Update the entries below by changing every "question mark" to "info", and leave everything else as it is.
>> begin The input
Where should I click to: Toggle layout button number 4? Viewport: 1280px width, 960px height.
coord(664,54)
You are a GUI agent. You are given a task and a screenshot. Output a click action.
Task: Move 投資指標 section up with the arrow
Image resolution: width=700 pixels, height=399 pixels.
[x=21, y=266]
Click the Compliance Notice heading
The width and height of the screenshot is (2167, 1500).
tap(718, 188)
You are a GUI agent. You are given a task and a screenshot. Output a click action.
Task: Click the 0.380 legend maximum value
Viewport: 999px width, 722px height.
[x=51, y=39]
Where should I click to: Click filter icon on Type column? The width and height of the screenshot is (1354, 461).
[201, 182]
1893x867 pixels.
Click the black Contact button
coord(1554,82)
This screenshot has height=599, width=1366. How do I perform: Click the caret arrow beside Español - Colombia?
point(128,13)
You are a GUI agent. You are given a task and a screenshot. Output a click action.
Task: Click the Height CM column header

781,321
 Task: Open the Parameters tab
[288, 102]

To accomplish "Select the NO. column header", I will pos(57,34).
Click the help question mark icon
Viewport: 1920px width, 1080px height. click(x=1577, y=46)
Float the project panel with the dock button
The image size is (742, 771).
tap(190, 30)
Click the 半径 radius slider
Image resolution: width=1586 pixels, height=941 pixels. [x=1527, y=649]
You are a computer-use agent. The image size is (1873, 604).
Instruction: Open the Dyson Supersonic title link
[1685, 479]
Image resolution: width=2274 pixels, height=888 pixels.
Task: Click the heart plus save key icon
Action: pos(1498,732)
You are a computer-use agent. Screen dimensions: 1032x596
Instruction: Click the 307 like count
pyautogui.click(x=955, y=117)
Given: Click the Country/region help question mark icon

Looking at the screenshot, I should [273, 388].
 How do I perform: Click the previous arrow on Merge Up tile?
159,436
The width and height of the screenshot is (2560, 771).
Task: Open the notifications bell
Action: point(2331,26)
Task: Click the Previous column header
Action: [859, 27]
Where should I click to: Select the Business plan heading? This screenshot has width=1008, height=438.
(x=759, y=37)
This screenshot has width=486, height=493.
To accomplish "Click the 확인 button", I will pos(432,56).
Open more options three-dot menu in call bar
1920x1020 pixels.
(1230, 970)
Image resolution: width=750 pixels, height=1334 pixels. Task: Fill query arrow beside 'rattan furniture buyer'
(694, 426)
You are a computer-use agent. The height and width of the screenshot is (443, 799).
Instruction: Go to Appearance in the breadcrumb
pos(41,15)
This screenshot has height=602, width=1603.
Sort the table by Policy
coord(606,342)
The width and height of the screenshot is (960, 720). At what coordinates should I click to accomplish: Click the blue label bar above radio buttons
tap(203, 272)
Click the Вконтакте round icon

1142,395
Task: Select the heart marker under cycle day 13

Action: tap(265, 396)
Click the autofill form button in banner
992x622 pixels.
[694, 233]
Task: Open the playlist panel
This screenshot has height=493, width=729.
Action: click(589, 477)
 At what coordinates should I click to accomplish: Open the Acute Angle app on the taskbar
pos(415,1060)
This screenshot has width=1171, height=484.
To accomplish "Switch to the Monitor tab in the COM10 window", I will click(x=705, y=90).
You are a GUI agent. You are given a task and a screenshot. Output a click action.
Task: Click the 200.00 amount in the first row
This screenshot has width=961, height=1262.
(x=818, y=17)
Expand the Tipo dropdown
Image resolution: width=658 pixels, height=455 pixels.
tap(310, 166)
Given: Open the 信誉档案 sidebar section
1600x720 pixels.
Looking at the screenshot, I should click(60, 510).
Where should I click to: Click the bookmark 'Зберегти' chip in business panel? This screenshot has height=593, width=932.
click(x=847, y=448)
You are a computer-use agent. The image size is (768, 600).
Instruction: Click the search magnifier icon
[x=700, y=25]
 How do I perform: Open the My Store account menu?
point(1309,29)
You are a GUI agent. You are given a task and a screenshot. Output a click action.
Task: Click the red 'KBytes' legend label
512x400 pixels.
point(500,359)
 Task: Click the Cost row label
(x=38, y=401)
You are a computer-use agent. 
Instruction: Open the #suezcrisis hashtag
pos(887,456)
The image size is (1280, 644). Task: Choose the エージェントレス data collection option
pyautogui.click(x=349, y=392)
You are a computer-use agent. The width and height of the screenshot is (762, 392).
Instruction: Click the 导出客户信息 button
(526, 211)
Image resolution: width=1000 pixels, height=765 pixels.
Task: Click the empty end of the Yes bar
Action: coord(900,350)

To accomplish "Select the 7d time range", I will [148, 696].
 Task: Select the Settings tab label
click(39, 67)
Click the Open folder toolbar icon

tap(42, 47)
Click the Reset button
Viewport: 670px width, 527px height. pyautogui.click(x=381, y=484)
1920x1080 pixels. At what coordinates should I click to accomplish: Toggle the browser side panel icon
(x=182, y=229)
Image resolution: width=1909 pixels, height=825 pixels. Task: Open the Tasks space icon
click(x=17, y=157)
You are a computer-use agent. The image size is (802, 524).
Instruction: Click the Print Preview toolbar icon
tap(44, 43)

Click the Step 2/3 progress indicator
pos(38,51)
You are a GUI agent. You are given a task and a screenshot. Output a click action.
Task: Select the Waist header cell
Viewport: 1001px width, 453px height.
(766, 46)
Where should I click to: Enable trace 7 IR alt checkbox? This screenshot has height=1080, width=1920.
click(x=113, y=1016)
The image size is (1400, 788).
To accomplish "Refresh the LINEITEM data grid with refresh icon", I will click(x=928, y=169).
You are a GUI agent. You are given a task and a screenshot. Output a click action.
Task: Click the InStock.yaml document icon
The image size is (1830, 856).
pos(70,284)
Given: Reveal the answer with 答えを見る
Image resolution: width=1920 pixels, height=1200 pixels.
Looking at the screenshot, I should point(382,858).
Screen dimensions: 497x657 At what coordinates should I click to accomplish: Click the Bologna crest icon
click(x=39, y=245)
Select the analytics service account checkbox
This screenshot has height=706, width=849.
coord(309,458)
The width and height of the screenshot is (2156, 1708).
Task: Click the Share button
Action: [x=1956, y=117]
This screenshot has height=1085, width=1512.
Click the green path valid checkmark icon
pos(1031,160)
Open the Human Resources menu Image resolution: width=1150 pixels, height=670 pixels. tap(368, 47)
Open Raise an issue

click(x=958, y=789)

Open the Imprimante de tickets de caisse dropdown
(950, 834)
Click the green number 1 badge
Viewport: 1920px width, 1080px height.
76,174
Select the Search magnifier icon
>> end The input
> _Exercise result_
Where should I click to: Toggle layout button number 4? Viewport: 1280px width, 960px height.
coord(664,54)
You are a GUI agent. You are given a task and a screenshot. Output a click action.
Task: Move 投資指標 section up with the arrow
Image resolution: width=700 pixels, height=399 pixels.
[x=21, y=266]
Click the Compliance Notice heading
The width and height of the screenshot is (2167, 1500).
tap(718, 188)
You are a GUI agent. You are given a task and a screenshot. Output a click action.
Task: Click the 0.380 legend maximum value
Viewport: 999px width, 722px height.
[x=51, y=39]
Where should I click to: Click filter icon on Type column? The width and height of the screenshot is (1354, 461).
[201, 182]
1893x867 pixels.
Click the black Contact button
coord(1554,82)
This screenshot has height=599, width=1366. How do I perform: Click the caret arrow beside Español - Colombia?
point(128,13)
You are a GUI agent. You are given a task and a screenshot. Output a click action.
Task: Click the Height CM column header

781,321
 Task: Open the Parameters tab
[288, 102]

To accomplish "Select the NO. column header", I will pos(57,34).
Click the help info icon
Viewport: 1920px width, 1080px height. click(x=1577, y=46)
Float the project panel with the dock button
The image size is (742, 771).
tap(190, 30)
Click the 半径 radius slider
Image resolution: width=1586 pixels, height=941 pixels. [x=1527, y=649]
You are a computer-use agent. The image size is (1873, 604).
Instruction: Open the Dyson Supersonic title link
[1685, 479]
Image resolution: width=2274 pixels, height=888 pixels.
Task: Click the heart plus save key icon
Action: pos(1498,732)
You are a computer-use agent. Screen dimensions: 1032x596
Instruction: Click the 307 like count
pyautogui.click(x=955, y=117)
Given: Click the Country/region help info icon

Looking at the screenshot, I should [273, 388].
 How do I perform: Click the previous arrow on Merge Up tile?
159,436
The width and height of the screenshot is (2560, 771).
Task: Open the notifications bell
Action: point(2331,26)
Task: Click the Previous column header
Action: [859, 27]
Where should I click to: Select the Business plan heading? This screenshot has width=1008, height=438.
(x=759, y=37)
This screenshot has width=486, height=493.
To accomplish "Click the 확인 button", I will pos(432,56).
Open more options three-dot menu in call bar
1920x1020 pixels.
(1230, 970)
Image resolution: width=750 pixels, height=1334 pixels. Task: Fill query arrow beside 'rattan furniture buyer'
(694, 426)
You are a computer-use agent. The height and width of the screenshot is (443, 799).
Instruction: Go to Appearance in the breadcrumb
pos(41,15)
This screenshot has height=602, width=1603.
Sort the table by Policy
coord(606,342)
The width and height of the screenshot is (960, 720). At what coordinates should I click to accomplish: Click the blue label bar above radio buttons
tap(203, 272)
Click the Вконтакте round icon

1142,395
Task: Select the heart marker under cycle day 13

Action: tap(265, 396)
Click the autofill form button in banner
992x622 pixels.
[694, 233]
Task: Open the playlist panel
This screenshot has height=493, width=729.
Action: click(589, 477)
 At what coordinates should I click to accomplish: Open the Acute Angle app on the taskbar
pos(415,1060)
This screenshot has width=1171, height=484.
To accomplish "Switch to the Monitor tab in the COM10 window", I will click(x=705, y=90).
You are a GUI agent. You are given a task and a screenshot. Output a click action.
Task: Click the 200.00 amount in the first row
This screenshot has width=961, height=1262.
(x=818, y=17)
Expand the Tipo dropdown
Image resolution: width=658 pixels, height=455 pixels.
tap(310, 166)
Given: Open the 信誉档案 sidebar section
1600x720 pixels.
Looking at the screenshot, I should click(60, 510).
Where should I click to: Click the bookmark 'Зберегти' chip in business panel? This screenshot has height=593, width=932.
click(x=847, y=448)
You are a computer-use agent. The image size is (768, 600).
Instruction: Click the search magnifier icon
[x=700, y=25]
 How do I perform: Open the My Store account menu?
point(1309,29)
You are a GUI agent. You are given a task and a screenshot. Output a click action.
Task: Click the red 'KBytes' legend label
512x400 pixels.
point(500,359)
 Task: Click the Cost row label
(x=38, y=401)
You are a computer-use agent. 
Instruction: Open the #suezcrisis hashtag
pos(887,456)
The image size is (1280, 644). Task: Choose the エージェントレス data collection option
pyautogui.click(x=349, y=392)
You are a computer-use agent. The width and height of the screenshot is (762, 392).
Instruction: Click the 导出客户信息 button
(526, 211)
Image resolution: width=1000 pixels, height=765 pixels.
Task: Click the empty end of the Yes bar
Action: coord(900,350)

To accomplish "Select the 7d time range", I will [148, 696].
 Task: Select the Settings tab label
click(39, 67)
Click the Open folder toolbar icon

tap(42, 47)
Click the Reset button
Viewport: 670px width, 527px height. pyautogui.click(x=381, y=484)
1920x1080 pixels. At what coordinates should I click to accomplish: Toggle the browser side panel icon
(x=182, y=229)
Image resolution: width=1909 pixels, height=825 pixels. Task: Open the Tasks space icon
click(x=17, y=157)
You are a computer-use agent. The image size is (802, 524).
Instruction: Click the Print Preview toolbar icon
tap(44, 43)

Click the Step 2/3 progress indicator
pos(38,51)
You are a GUI agent. You are given a task and a screenshot. Output a click action.
Task: Select the Waist header cell
Viewport: 1001px width, 453px height.
(766, 46)
Where should I click to: Enable trace 7 IR alt checkbox? This screenshot has height=1080, width=1920.
click(x=113, y=1016)
The image size is (1400, 788).
To accomplish "Refresh the LINEITEM data grid with refresh icon", I will click(x=928, y=169).
You are a GUI agent. You are given a task and a screenshot. Output a click action.
Task: Click the InStock.yaml document icon
The image size is (1830, 856).
pos(70,284)
Given: Reveal the answer with 答えを見る
Image resolution: width=1920 pixels, height=1200 pixels.
Looking at the screenshot, I should point(382,858).
Screen dimensions: 497x657 At what coordinates should I click to accomplish: Click the Bologna crest icon
click(x=39, y=245)
Select the analytics service account checkbox
This screenshot has height=706, width=849.
coord(309,458)
The width and height of the screenshot is (2156, 1708).
Task: Click the Share button
Action: [x=1956, y=117]
This screenshot has height=1085, width=1512.
Click the green path valid checkmark icon
pos(1031,160)
Open the Human Resources menu Image resolution: width=1150 pixels, height=670 pixels. tap(368, 47)
Open Raise an issue

click(x=958, y=789)

Open the Imprimante de tickets de caisse dropdown
(950, 834)
Click the green number 1 badge
Viewport: 1920px width, 1080px height.
76,174
Select the Search magnifier icon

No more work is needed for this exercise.